### Tâches à réaliser
(a) Renvoyez sans aucune modification le passage de l'entretien sur la réconciliation nationale qui commence à « Nous verrons d'ici » et se termine à « C'est-à-dire ? ».
(b) Rédigez la suite de l'entretien sur la réconciliation nationale à partir de l'endroit où il s'arrête.

Les militants de l'ex-FIS diffèrent de leurs dirigeants. Les militants avaient un agrément du ministère de l'Intérieur et militaient dans ce cadre. Et quant le parti a été dissous, ils sont rentrés chez eux. Ils ne sont comptables de rien. Et même la loi leur donne le droit, et tout le droit, de se porter candidat et devenir des élus. À contrario des symboles et des dirigeants. Mais celui à qui la loi et la Constitution permettent d'activer, a les droits et les devoirs des Algériens. Et ceux auxquels la loi interdit de faire de la politique, nous au MSP, nous les empêcherons de le faire. Car nous respectons la loi.
Accepterez-vous Madani Mezrag sur les listes du MSP ?
Moi, je n'aime pas citer de noms. J'aime travailler selon certains critères.
Madani Mezrag remplit-il les critères pour intégrer les listes électorales du MSP ?
Nous verrons d'ici 2007. C'est-à-dire après l'expiration des délais impartis aux décrets présidentiels sur la réconciliation nationale à la fin août 2006. C'est-à-dire à partir de septembre 2006, nous saurons ce qu'il faut faire.
C'est-à-dire ?
La réconciliation nationale a empêché trois types de personne à faire de la politique. Où est Mezrag dans tout ça ?
C'est la question que je vous pose...
On devrait d'abord voir de quoi la justice accuse Mezrag : d'être à l'origine d'explosions sur des places publiques ? D'avoir violé ou commis des crimes collectifs ? S'il s'est rendu coupable de ces crimes, la loi l'empêche de faire de la politique. S'il n'est pas coupable, la loi l'accepte.
Il faut donc que la justice se prononce sur le cas Mezrag pour qu'on sache s'il peut intégrer les listes du MSP ?
Ce n'est pas le cas de Mezrag seulement ! On verra ce que fera la justice entre mars 2006 et août 2006 pour tous les cas. Et on fera le bilan de l'application des textes de la charte : on verra si des gens sont rentrés et est-ce qu'ils ont fait des déclarations. Durant ces six mois, pour moi, il ne faut pas trop parler. Au MSP, on est en train de constituer des dossiers. Et après ces six mois, on verra plus clair. On déterminera l'identité des dirigeants de l'ex-FIS qui ne sont pas sous le coup des trois interdits, et qui peuvent donc exercer la politique.
Pensez-vous qu'il y aura des lois qui viendront compléter les textes de la Charte pour la paix ?
Quand on lit entre les lignes le document de la charte et qu'on parle des équilibres actuels, je dirai qu'après la réconciliation, il restera des reliquats. Il restera à savoir comment ces reliquats seront pris en charge. Est-ce par des décrets exécutifs ? Est-ce par une décision politique ? Est-ce avec un travail des ONG ? Est-ce par référendum ?
De quels reliquats s'agit-il ?

### Données fournies
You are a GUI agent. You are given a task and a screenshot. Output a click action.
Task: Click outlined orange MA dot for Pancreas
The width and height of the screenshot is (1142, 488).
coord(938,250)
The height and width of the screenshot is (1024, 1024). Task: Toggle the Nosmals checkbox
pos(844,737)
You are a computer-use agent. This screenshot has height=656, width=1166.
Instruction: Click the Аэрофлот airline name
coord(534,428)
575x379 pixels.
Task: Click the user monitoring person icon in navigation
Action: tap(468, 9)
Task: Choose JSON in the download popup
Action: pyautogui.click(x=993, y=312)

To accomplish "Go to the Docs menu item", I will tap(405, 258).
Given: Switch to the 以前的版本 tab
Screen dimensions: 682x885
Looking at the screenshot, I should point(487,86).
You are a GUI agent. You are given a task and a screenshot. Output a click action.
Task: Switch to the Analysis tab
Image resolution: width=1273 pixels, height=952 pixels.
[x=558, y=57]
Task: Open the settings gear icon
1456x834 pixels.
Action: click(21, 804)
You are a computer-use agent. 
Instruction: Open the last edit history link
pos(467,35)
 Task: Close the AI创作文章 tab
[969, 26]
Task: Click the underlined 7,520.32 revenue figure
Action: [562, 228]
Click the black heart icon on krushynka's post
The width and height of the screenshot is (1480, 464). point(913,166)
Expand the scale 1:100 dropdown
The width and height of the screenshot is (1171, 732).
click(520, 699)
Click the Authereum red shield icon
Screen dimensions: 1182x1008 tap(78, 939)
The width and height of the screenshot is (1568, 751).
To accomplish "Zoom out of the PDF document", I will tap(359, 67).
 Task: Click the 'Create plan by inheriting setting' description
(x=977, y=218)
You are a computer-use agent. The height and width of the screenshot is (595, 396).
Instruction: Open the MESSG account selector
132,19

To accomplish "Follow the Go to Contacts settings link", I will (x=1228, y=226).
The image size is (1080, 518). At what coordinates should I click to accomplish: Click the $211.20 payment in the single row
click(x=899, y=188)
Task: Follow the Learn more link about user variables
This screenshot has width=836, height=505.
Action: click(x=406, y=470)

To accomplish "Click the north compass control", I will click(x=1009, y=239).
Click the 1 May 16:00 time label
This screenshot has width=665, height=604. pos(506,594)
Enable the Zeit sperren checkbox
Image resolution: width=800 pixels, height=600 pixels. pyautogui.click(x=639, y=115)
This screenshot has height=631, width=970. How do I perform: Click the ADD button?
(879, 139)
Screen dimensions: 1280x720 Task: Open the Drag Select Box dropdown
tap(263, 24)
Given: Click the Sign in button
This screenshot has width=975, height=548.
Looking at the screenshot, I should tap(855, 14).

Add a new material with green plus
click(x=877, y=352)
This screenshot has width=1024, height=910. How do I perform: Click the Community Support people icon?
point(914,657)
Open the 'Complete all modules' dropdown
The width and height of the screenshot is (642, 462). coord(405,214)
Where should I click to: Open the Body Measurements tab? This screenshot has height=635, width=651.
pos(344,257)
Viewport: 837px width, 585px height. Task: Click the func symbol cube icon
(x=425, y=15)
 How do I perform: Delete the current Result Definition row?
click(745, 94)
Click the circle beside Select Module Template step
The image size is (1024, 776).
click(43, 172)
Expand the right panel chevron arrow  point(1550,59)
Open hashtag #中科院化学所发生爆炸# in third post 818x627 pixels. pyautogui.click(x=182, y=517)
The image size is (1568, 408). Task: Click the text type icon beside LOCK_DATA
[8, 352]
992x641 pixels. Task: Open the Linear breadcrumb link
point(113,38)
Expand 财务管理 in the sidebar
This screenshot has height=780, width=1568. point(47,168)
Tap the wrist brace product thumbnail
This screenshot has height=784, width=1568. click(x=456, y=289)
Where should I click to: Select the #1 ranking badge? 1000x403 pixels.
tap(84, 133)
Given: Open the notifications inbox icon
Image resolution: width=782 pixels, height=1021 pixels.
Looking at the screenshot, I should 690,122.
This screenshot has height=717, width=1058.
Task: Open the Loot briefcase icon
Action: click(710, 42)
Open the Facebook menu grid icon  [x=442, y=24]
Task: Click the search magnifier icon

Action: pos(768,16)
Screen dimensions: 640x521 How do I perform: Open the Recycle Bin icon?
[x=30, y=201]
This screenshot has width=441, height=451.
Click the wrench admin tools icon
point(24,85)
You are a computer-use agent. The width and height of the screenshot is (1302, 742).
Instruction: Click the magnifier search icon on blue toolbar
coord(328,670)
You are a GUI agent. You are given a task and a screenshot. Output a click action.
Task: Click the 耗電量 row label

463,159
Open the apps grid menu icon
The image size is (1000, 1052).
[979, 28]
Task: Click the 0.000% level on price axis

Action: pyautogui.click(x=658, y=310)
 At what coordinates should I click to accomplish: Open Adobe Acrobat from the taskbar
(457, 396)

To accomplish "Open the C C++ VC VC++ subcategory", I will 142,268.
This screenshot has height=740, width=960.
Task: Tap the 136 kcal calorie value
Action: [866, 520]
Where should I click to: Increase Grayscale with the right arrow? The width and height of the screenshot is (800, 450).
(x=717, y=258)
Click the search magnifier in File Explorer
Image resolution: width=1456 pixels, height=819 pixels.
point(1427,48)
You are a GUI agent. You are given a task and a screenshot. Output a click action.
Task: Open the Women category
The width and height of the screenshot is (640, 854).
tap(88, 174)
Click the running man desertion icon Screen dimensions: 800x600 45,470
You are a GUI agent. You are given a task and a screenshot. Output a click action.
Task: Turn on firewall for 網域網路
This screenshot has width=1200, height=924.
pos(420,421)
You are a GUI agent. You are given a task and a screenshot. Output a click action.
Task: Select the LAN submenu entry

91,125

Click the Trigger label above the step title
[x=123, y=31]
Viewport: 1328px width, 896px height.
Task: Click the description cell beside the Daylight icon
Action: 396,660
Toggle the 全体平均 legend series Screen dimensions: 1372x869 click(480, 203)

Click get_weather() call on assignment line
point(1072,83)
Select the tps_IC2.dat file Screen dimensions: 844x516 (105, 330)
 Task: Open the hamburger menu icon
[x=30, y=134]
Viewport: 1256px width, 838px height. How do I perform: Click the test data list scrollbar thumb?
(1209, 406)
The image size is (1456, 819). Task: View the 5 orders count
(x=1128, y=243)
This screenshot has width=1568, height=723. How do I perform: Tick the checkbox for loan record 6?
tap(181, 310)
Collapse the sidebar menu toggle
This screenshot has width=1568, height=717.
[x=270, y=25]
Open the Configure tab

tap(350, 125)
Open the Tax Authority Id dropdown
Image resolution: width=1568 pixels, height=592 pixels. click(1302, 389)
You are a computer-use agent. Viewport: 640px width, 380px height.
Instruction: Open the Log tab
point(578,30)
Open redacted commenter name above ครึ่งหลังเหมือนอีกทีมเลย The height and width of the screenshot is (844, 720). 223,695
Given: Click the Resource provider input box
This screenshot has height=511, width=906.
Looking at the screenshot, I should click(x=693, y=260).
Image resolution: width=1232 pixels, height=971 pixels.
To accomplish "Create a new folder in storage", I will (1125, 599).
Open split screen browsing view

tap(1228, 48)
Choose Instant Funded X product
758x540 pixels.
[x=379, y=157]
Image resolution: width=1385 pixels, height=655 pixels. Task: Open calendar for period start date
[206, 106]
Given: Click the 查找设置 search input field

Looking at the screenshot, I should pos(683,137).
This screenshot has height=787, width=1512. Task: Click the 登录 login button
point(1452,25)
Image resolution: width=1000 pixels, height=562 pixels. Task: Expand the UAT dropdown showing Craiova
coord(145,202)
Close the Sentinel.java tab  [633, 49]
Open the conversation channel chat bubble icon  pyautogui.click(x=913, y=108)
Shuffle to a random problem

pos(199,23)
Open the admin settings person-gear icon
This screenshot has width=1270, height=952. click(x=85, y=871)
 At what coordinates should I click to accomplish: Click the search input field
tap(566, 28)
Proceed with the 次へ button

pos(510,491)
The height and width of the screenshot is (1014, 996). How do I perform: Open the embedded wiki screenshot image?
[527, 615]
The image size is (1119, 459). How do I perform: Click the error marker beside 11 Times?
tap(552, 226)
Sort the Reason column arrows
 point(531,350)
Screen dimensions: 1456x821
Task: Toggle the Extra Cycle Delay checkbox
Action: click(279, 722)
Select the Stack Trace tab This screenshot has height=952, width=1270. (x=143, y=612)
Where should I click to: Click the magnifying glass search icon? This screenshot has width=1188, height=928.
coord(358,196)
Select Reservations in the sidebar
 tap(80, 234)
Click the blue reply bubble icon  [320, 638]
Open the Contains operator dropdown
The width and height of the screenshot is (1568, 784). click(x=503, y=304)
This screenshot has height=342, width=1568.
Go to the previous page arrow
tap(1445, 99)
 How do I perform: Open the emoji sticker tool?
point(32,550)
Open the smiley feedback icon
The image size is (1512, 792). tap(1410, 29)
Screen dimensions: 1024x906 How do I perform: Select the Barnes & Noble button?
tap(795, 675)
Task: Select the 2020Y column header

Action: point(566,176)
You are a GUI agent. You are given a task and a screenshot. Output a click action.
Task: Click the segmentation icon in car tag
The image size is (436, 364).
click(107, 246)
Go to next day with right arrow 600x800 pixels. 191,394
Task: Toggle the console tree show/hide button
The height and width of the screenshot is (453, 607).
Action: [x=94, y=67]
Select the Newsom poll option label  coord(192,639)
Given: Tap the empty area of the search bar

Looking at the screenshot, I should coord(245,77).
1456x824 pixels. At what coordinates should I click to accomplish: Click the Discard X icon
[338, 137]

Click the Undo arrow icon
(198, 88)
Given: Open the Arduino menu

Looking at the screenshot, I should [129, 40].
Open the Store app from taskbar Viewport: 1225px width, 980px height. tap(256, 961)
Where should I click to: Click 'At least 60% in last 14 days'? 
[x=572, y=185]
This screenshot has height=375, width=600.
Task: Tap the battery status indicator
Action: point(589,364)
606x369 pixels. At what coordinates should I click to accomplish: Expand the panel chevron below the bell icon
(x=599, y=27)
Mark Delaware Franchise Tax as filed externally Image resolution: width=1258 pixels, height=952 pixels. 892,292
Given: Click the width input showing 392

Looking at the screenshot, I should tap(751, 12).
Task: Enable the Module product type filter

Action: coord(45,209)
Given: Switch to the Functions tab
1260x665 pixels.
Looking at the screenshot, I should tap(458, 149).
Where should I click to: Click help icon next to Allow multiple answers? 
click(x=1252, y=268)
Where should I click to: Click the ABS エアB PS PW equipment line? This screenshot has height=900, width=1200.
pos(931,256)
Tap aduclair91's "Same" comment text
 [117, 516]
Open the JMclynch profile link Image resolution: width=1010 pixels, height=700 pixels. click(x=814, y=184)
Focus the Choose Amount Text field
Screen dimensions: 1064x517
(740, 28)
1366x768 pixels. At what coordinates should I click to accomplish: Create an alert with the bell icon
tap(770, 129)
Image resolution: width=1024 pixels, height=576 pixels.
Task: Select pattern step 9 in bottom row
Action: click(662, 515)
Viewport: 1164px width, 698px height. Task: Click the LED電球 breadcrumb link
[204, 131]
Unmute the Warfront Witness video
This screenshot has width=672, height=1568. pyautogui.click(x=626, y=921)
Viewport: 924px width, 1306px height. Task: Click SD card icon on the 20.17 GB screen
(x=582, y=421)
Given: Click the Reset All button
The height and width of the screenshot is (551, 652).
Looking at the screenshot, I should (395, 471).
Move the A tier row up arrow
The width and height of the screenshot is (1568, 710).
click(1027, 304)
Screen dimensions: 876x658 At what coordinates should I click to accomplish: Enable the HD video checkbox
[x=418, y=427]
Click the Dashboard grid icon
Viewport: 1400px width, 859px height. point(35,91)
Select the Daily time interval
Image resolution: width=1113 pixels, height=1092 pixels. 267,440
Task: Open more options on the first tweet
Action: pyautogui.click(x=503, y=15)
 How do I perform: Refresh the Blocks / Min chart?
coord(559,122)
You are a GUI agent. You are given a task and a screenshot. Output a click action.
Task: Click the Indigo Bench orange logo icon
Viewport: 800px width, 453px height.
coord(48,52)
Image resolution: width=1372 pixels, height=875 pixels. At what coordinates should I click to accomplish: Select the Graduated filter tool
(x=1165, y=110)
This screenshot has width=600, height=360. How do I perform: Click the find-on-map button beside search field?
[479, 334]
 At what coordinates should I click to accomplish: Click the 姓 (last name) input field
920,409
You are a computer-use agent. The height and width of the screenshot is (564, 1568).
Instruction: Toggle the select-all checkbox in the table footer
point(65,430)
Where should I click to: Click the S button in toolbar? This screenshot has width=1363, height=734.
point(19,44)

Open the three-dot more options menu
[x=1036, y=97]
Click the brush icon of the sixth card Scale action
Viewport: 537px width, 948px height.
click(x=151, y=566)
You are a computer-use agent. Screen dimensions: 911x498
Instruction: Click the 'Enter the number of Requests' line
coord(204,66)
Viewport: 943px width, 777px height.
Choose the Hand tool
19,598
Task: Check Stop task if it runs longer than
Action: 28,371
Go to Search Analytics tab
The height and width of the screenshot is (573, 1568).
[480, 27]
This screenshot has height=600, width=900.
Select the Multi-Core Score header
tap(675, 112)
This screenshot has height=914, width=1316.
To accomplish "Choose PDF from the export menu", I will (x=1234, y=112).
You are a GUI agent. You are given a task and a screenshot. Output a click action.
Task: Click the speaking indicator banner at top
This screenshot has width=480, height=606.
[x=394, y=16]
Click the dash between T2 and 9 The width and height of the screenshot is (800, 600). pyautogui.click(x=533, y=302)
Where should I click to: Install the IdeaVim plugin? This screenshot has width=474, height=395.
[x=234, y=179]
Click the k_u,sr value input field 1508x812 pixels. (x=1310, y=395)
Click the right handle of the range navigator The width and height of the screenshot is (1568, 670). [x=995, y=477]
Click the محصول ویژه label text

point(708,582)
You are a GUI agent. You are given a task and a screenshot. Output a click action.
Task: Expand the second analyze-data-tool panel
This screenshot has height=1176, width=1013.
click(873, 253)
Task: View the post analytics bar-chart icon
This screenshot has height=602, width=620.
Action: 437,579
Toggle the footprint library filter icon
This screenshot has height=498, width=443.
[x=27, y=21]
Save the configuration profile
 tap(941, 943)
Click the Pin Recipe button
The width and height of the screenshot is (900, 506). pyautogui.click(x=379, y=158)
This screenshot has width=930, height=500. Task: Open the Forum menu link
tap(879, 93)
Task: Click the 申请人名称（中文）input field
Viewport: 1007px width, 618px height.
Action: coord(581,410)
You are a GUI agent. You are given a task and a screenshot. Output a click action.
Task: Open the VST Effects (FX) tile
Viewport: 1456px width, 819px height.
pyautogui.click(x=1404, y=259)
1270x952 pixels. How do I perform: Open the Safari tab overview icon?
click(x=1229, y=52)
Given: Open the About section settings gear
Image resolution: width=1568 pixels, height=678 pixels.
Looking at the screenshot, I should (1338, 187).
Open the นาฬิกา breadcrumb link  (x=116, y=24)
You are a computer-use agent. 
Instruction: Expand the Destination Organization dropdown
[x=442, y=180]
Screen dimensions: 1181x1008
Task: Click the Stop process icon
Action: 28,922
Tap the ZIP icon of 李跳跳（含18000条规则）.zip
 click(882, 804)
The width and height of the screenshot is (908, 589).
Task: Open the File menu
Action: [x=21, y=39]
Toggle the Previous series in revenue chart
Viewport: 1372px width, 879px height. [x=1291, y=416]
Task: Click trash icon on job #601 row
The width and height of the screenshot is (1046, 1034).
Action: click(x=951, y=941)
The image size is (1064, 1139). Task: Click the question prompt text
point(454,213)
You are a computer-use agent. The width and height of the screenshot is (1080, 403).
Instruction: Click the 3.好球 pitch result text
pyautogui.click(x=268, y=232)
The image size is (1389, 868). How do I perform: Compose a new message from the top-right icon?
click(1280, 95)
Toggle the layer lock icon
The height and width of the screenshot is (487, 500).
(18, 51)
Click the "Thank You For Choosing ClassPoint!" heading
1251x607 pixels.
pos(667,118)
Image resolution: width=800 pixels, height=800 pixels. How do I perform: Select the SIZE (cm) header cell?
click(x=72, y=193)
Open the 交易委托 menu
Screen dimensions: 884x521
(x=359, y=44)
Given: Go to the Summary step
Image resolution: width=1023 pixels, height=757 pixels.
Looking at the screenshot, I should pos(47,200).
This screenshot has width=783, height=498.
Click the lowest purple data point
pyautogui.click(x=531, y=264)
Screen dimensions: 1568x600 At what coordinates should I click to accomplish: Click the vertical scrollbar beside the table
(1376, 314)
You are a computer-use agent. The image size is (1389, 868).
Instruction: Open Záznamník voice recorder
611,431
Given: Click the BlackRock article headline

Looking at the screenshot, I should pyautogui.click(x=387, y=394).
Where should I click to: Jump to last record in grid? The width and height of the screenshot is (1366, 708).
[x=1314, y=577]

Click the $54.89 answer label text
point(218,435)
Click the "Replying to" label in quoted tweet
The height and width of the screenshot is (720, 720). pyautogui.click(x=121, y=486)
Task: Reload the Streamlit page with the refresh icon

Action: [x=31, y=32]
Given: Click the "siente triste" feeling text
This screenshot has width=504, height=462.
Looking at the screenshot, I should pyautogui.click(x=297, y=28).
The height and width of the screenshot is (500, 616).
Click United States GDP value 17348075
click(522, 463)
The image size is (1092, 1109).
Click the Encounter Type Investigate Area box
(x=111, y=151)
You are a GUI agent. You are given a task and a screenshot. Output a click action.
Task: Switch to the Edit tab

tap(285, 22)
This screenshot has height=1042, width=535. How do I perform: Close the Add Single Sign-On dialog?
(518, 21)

### Résultats par tâche
(a)
Nous verrons d'ici 2007. C'est-à-dire après l'expiration des délais impartis aux décrets présidentiels sur la réconciliation nationale à la fin août 2006. C'est-à-dire à partir de septembre 2006, nous saurons ce qu'il faut faire.
C'est-à-dire ?

(b)
Je vous donne l'exemple des femmes violées, des enfants nés aux maquis et des gens dont l'argent a été dérobé ou ceux dont les biens ont été brûlés.
Seriez-vous candidat à la présidentielle de 2009 ?
C'est le majliss echoura (conseil consultatif) du MSP qui le décidera.
Pensez-vous que vous avez l'étoffe d'un candidat à la présidentielle ?
N'importe quel parti qui a son agrément, qui rentre dans les rouages de l'Etat et qui démontre ses capacités est apte à présenter un candidat à la présidentielle. Est-ce qu'il présentera son candidat en 2009, 2014, 2019 ? C'est le majliss echoura qui décidera.
Dans la perspective des élections législatives et locales de 2007, vous avez récemment revendiqué le départ de l'actuel Chef du gouvernement Ahmed Ouyahia. Pourquoi ?
Parce qu'en 1997, quand le Chef du gouvernement était monsieur X, son parti a eu 155 sièges à l'Assemblée nationale. Et quand en 2002, il y a eu monsieur Y à la tête du gouvernement, son parti a eu 198 sièges à l'APN. Cela démontre que quand le Chef du gouvernement est partisan, son parti est crédité de la majorité.
Votre explication ?
L'administration algérienne est pavlovienne. Elle comprend que quand le Chef du gouvernement est X, il faut alors lui donner. C'est pour cela que nous avons demandé à ce que le Chef du gouvernement soit un technocrate, neutre.
Ce Chef du gouvernement aura à continuer l'exécution du programme du Président et à garantir la transparence des élections.
Vos attaques ciblent-elles la personne d'Ahmed Ouyahia ou se contentent-elles de cibler l'administration ?
Nous ne sommes pas contre Monsieur Ouyahia, on veut protéger la démocratie de l'accusation de fraude.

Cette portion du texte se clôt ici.